Advertising & Marketing

Sharing is the new Shopping

The sharing economy is worth billions and a new UK-based company has launched what it believes to be the first ever comparison website for Generation Share, a substantial subset of Millennials who believe that sharing is the new shopping.

Benita Matofska is co-founder of CompareandShare.com, a company that offers comparisons on a wide range of accommodation and transport options, as well as other goods offered for sharing such as garden tools, maternity items and even information.

The motivation behind the website is, says Matofska, “to open up the sharing economy so that everyone can experience a sharing lifestyle.
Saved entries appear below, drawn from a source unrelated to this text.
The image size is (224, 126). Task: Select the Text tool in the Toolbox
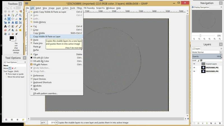[6, 26]
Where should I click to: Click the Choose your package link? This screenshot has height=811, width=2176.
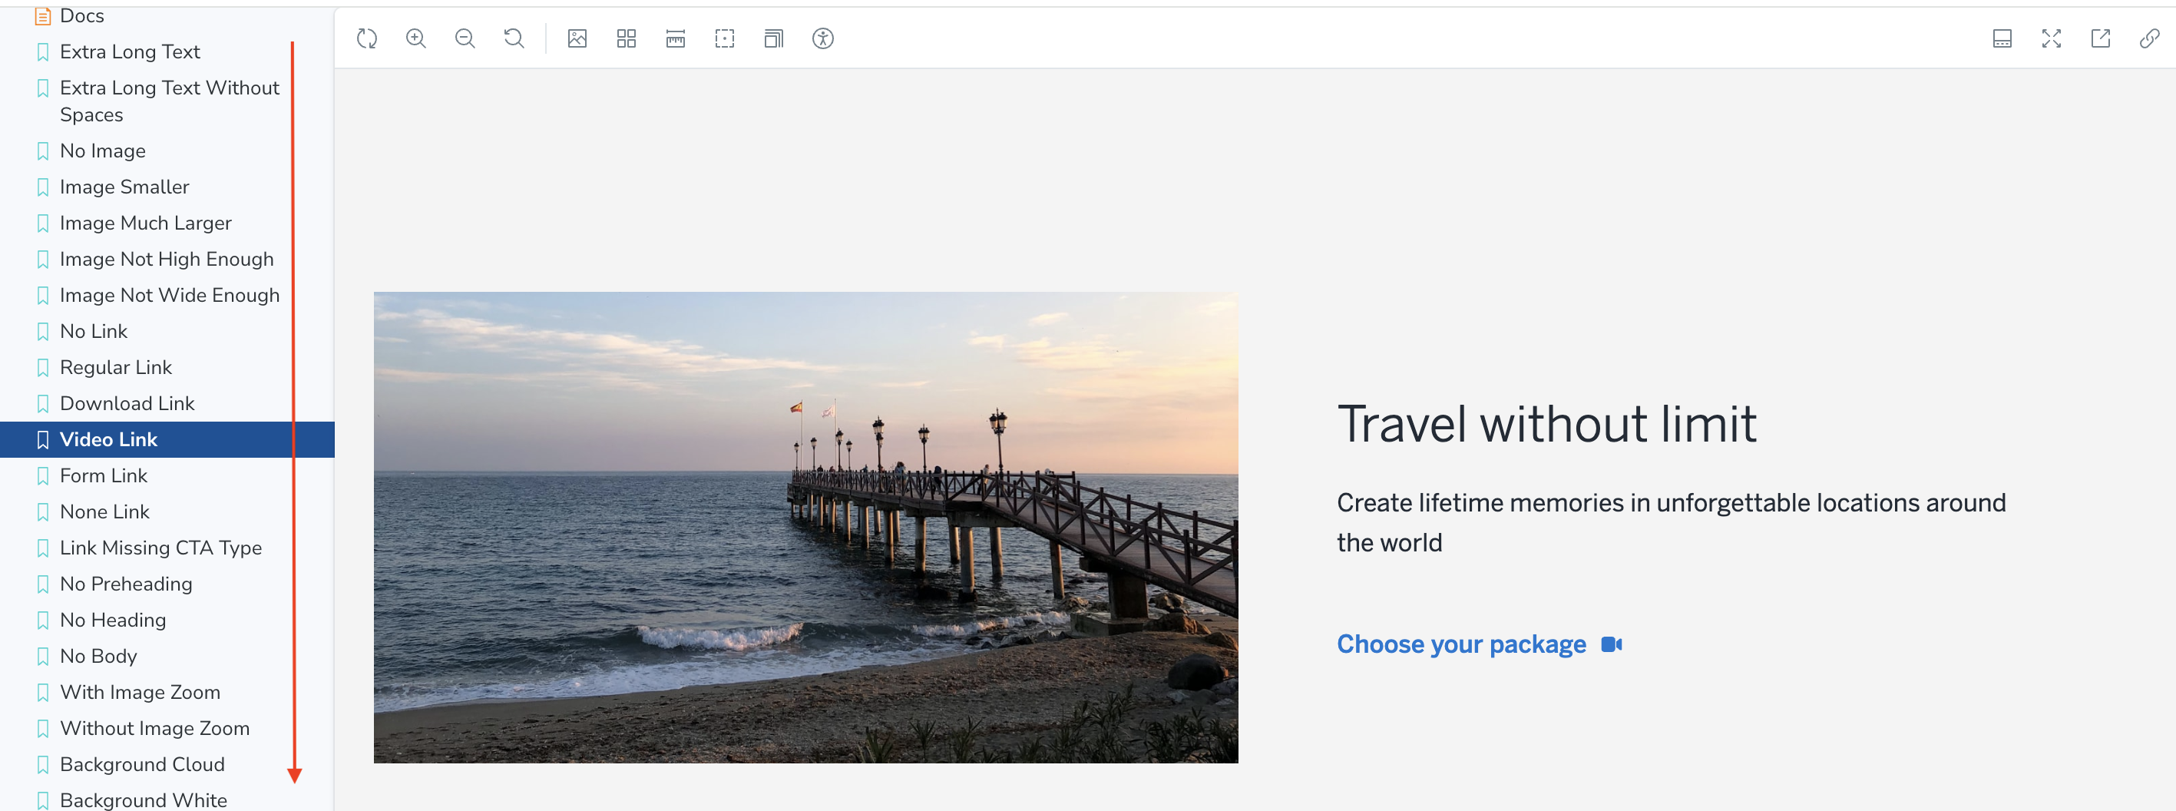(1461, 645)
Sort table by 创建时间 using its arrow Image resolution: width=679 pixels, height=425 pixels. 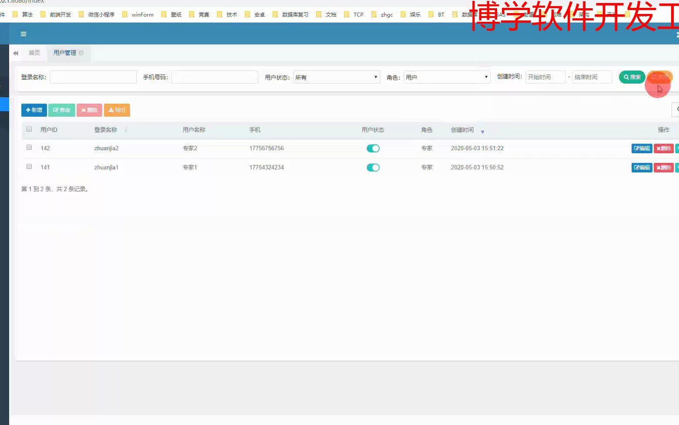482,131
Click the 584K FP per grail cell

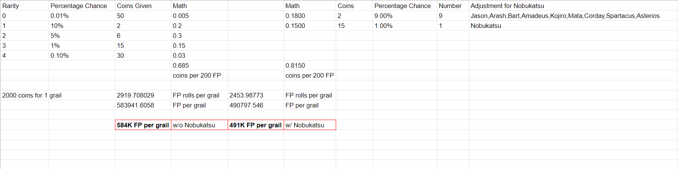click(x=143, y=125)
Sharing is a movement that anyone can get behind, whether it’s offering someone a lift to work or renting out your apartment when you’re not there”.

The aim is to do for the sharing economy what eBay has done for second-hand goods. And, it’s a potentially massive market with the value of goods lying idle that could be shared said to be worth $5.4 trillion in a sharing economy currently valued at $15 billion and set to rise to $335 billion by 2025.

A recent report by CompareandShare.com, ‘What We Know About the Global Sharing Economy’, suggests that the expansion of the sharing economy by $15 billion in the past seven years “is higher that the combined financial expansion of tech giants Facebook, Google and Yahoo – estimated to be $11 billion”.

Matofska says the sharing economy is a “global phenomenon” with the UK at the forefront. However, the expectation is that the Asia-Pacific region is set to dominate with 78% of people there willing to share goods with others.

Generation Share, a term coined by Matofska, is “a substantial subset of Millennials”, says CompareandShare.com, who are making sharing the new shopping. They are tech-savvy and open-minded 25-34 year olds of which 30% use sharing services to save money. Nearly three-quarters of them (74%) say they can find anything they need to rent or borrow online and 40% of them use sharing to learn a new skill or earn extra income.

What makes the sharing economy valuable, says Matofska, is that “it not only provides an exceptional investment opportunity and economically is growing incredibly fast, but it puts the environment and sustainability at the heart of the way in which it operates. The market has also been driven from the bottom up with consumers actively participating and driving it, making it unique”.

However, the sharing economy has come in for a lot of flack recently causing a backlash from existing service providers. Just this week, Hillary Clinton said she felt that the sharing economy was responsible for a “potential factor in dampened wage growth” adding that while the “so-called ‘gig’ economy is creating exciting opportunities and unleashing innovation… it’s also raising hard questions about workplace protections and what a good job will look like in the future”.